Victoria President and CEO Chad Williams said developing a gold mine on the Dublin Gulch project is a top priority for his company. "We have already made notable progress in the very short time that we have controlled the Eagle Gold Project," he said June 29.

Williams said the potential mine could be significant to Yukon's economy, as its gold production would potentially rival or exceed the 278,484 ounces of gold produced at the former Brewery Creek mine near Dawson City before it was shut down in 2002 due to low prices.

Pre-feasibility work under way

Victoria hired Scott Wilson Roscoe Postle Associates of Toronto to complete the pre-feasibility study on Eagle Gold by December. The junior advanced StrataGold C$1 million in loans in May to move the project forward. The camp on site has been opened for selective geotechnical drilling this summer to collect information for the pre-feasibility study and for the permitting process.

The company also hired a consultant to complete baseline and socioeconomic studies and to prepare a project proposal for submission to YESAB for the Eagle Gold Project.

Victoria also hired Mike Padula to serve as project manager for the Eagle Gold Project.
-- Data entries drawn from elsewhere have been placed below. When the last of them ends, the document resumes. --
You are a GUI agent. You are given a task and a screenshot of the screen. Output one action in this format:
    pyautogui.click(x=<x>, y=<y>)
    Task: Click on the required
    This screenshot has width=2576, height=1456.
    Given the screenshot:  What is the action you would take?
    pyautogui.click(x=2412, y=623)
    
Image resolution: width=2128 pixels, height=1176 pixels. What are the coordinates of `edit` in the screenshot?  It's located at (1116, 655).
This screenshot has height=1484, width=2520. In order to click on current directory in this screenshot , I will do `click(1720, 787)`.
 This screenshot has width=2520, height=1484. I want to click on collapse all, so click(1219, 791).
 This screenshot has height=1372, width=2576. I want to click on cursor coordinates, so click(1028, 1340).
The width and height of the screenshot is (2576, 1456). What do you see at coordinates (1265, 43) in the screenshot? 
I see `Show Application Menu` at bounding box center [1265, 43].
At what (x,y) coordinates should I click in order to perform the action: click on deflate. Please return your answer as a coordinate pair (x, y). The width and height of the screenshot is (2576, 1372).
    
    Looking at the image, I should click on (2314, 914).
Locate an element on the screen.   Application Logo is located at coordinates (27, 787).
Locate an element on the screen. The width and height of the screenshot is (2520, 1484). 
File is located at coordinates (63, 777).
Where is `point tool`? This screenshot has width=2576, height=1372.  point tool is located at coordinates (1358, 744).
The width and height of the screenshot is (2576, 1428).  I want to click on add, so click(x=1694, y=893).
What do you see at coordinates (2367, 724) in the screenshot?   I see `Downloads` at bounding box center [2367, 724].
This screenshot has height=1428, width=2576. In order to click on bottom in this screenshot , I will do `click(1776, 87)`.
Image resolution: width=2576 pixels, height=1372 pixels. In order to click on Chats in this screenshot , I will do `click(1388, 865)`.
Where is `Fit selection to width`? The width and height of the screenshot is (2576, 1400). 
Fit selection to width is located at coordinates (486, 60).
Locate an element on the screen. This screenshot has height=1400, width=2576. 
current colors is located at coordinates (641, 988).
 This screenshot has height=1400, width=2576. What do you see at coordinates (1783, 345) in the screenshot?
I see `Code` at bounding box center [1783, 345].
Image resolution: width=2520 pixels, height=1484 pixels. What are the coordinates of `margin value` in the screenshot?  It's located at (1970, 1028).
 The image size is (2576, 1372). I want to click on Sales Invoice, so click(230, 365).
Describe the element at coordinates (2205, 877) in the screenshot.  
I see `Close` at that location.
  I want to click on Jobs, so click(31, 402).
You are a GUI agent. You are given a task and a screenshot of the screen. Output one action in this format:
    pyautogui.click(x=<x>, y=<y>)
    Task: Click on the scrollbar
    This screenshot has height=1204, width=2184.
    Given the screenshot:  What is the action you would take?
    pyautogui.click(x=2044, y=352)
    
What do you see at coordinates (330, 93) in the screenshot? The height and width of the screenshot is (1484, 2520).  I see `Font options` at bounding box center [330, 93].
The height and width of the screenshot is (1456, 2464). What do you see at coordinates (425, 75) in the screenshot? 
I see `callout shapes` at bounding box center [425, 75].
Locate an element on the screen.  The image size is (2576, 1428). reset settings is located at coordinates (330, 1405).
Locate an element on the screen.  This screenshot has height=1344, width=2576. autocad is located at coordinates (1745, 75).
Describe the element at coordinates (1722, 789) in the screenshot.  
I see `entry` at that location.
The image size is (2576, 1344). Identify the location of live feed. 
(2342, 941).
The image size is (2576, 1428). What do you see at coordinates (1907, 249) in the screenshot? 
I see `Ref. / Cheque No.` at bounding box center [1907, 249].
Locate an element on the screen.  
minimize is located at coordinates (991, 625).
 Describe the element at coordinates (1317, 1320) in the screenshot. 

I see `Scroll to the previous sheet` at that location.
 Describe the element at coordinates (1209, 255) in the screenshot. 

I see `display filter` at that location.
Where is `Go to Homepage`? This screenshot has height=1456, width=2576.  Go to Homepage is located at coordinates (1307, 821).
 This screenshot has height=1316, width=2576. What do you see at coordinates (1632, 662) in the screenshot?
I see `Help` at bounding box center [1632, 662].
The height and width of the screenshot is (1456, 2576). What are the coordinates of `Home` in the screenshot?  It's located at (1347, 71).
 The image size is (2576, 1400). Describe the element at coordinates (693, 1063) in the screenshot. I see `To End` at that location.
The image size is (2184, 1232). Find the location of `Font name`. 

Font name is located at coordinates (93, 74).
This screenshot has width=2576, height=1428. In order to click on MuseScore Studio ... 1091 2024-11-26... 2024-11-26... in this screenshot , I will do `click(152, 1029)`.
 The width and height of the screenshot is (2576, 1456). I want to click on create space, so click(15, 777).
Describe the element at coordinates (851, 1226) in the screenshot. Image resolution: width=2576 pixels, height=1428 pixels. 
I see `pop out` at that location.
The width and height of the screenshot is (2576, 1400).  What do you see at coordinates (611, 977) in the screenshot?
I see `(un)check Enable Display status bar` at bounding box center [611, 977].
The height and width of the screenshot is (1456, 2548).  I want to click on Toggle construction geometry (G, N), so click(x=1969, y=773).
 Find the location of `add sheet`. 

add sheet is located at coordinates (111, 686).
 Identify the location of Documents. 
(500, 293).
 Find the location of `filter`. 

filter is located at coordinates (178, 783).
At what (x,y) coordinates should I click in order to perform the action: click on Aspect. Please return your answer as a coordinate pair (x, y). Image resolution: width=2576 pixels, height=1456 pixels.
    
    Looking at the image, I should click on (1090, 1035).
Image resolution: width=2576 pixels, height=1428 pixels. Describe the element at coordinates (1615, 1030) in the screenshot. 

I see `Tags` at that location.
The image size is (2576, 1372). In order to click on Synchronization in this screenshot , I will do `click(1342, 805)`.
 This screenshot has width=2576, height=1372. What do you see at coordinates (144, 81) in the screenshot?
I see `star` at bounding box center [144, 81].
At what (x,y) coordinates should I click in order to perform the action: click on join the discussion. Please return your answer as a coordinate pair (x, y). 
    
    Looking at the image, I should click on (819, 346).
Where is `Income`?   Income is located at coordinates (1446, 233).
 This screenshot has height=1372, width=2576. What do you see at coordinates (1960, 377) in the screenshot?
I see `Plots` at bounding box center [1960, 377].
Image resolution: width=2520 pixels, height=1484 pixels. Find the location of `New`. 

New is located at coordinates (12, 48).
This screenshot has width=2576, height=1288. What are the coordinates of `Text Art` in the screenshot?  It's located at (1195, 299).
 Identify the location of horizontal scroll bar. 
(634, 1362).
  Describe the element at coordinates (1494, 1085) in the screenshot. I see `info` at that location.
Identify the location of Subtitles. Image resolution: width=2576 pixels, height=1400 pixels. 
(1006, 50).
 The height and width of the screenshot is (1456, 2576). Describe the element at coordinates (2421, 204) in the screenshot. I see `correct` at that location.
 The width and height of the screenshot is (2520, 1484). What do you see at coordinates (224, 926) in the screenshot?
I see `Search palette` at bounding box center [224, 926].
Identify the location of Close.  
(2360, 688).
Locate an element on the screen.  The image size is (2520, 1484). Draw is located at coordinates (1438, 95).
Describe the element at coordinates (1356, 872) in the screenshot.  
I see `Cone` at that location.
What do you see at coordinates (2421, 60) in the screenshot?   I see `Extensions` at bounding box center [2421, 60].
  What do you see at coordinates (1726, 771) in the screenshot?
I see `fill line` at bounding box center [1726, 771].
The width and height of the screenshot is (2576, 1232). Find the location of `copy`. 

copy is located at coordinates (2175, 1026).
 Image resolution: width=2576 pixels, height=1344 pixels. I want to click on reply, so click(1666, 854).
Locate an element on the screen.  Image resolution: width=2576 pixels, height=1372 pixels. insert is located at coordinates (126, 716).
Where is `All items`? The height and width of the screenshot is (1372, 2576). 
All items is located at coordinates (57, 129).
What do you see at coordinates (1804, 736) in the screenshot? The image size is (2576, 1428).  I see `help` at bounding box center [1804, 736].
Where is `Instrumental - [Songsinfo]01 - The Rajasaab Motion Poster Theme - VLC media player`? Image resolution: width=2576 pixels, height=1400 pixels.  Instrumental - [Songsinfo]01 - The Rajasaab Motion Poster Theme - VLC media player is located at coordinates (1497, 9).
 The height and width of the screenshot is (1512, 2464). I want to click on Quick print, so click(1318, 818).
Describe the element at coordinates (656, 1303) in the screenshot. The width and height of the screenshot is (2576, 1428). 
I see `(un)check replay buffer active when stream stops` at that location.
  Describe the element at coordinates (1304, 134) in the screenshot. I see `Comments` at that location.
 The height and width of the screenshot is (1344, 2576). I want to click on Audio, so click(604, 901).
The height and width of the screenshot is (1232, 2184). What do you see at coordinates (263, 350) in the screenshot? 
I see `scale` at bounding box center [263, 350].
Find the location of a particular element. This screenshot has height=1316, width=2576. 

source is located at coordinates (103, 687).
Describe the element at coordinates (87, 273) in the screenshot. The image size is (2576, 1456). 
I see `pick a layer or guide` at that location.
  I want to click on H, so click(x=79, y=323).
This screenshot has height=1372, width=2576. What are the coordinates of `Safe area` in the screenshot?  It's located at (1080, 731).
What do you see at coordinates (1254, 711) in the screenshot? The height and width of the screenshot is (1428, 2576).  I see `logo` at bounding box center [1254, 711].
Padula, a 21-year project management veteran, most recently worked with Western Keltic as the engineering manager for the Kutcho Creek advanced copper-gold project in northern British Columbia. He has worked for De Beers Canada on the Snap Lake diamond project and for AMEC Americas on a variety of mining and industrial projects.

Victoria also said it aims to raise at least C$2 million through a private placement flow-through offering of warrants at a price of C50 cents per share. The junior said it currently has about C$10.4 million in working capital (of which about $10 million is in unrestricted cash). A further C$2.7 million or so may be realized from the proceeds of the warrant exercise.